Market Outlook: Expecting Higher Volatility
Market Indexes: Most Major U.S. Equity Indexes were mixed-to-lower;
SPX Candle: Lower High, Lower Low, Lower Close - Trend Candle
FED Posture: Quantitative Tightening (QT)

Since the markets were mixed-to-lower today, I thought I would take this brief opportunity to try to present an instance of "learning by counter-example". By this I mean, we will try to construct The Eight Fold Path Method for counting an impulse on this down wave, potentially in a triangle or diagonal, and see what happens when we do.

Before I do, I just want to reiterate that nothing has changed. The Long Candle still has not been exceeded lower, so a triangle or diagonal can still be on the table. Prices today ended up between 62% and 78% retrace levels, but did not exactly touch the 78% level.

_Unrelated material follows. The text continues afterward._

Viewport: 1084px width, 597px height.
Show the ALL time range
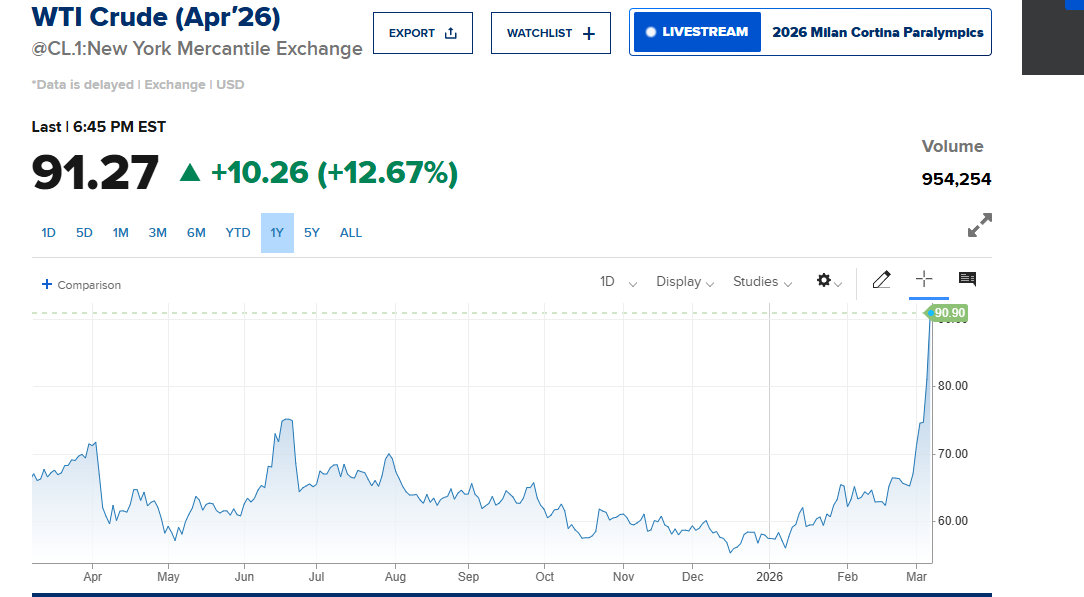[x=351, y=233]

OK. Now let's look at the example on the ES 30-min chart below.

ES E-Mini Futures - Half Hour Chart - Not an Impulse

So, I specifically tried to count this chart out so that it is NOT the complex wave of the triangle, meaning that it is NOT a double zigzag. And, in this case from the Elliott Wave Oscillator with about 106 candles on the chart, the primary thing that you can see is that a potential third wave lower has less momentum, the EWO is higher, than the first wave down.

That should be just about all one needs to conclude that we are not in an impulse wave following The Eight Fold Path Method. Simple!

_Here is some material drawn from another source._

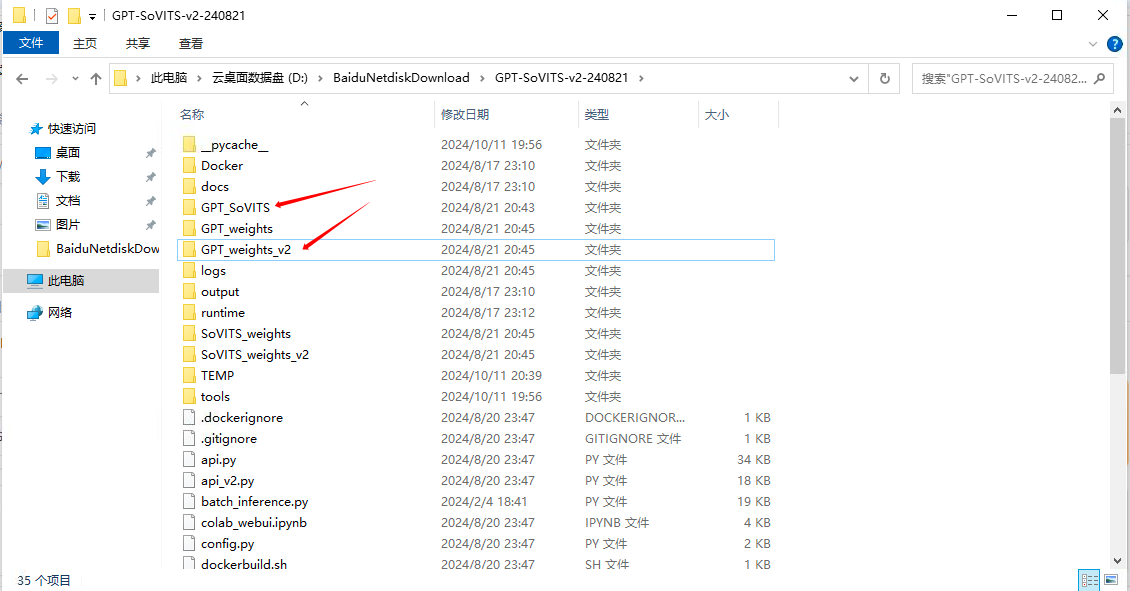Switch to large icons view layout
Viewport: 1130px width, 591px height.
1111,580
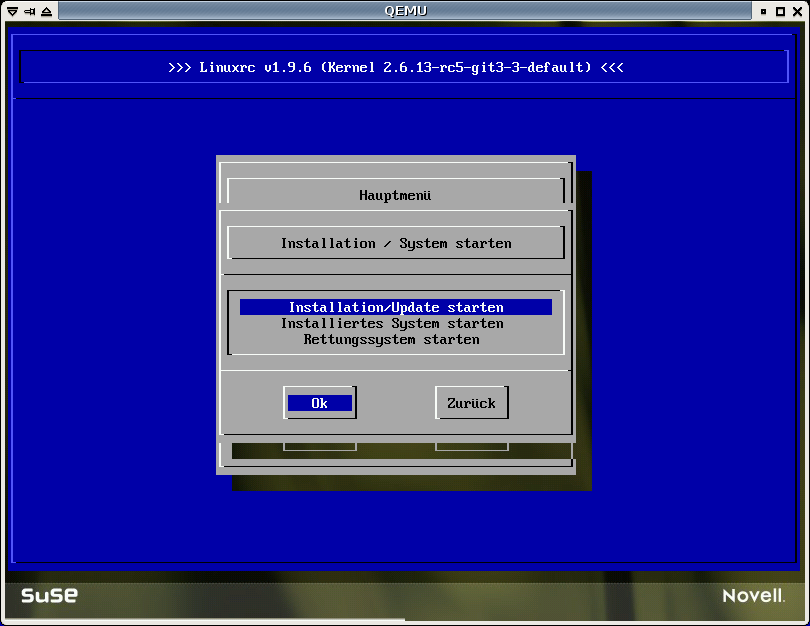
Task: Maximize the QEMU window
Action: [x=781, y=10]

What is not simple is where the market goes from here. If we are counting a-b-c downward, then within c, as long as wave i, down of c has not been overlapped upward, we can still be in that c wave. There was a clear expanding diagonal at the end of the chart that was presented in the live chat room today.

And that is either an ending diagonal for wave .c of iv of c, OR it is a Leading Diagonal for the next wave up in the triangle or diagonal.

So, either c is over, as in the alternate count in red,  and we head higher, or c is yet to have it's fifth and final wave lower and should end sometime tomorrow. Notice today's upward wave overlapped the a wave downward and there is almost proof positive that we are not in an impulse downward, again proving the value of The Eight Fold Path Method.

Once again, we are in The Fourth Wave Conundrum, even within the potential triangle or diagonal! And, this happens for fourth waves at every degree of trend! 

But, besides illustrating the Fourth Wave Conundrum again, I hope it also illustrates to you just how powerful a tool The Eight Fold Path Method for Counting an Impulse can be. Because here we can use it to show a wave that is likely not a downward impulse at all!

So, we hope this brief counter-example helps, and helps you have a good start to your evening!


  1. Trader Joe, this is such a useful example. I hope you do more like this as the negative mind approach helps focus on the positive we are looking for.

  2. Sorry Joe, for once I would like to use a different count. When watching the e-mini S&P 500 futures, the top from 2665 to 2620 perfectly count as 5 waves down (wave 1 ends at 2650, wave 3 ends at 2634.75 and perfectly stops at 161.8% retracement, and wave 5 ends at 261.8% of wave 1. We are doing a zig-zag correction upwards and I expect it to reach 2637 (as we speak not it is at this level) or 2648, which is the 61.8% retracement level before the wave 3 down. Time will tell if I am wrong.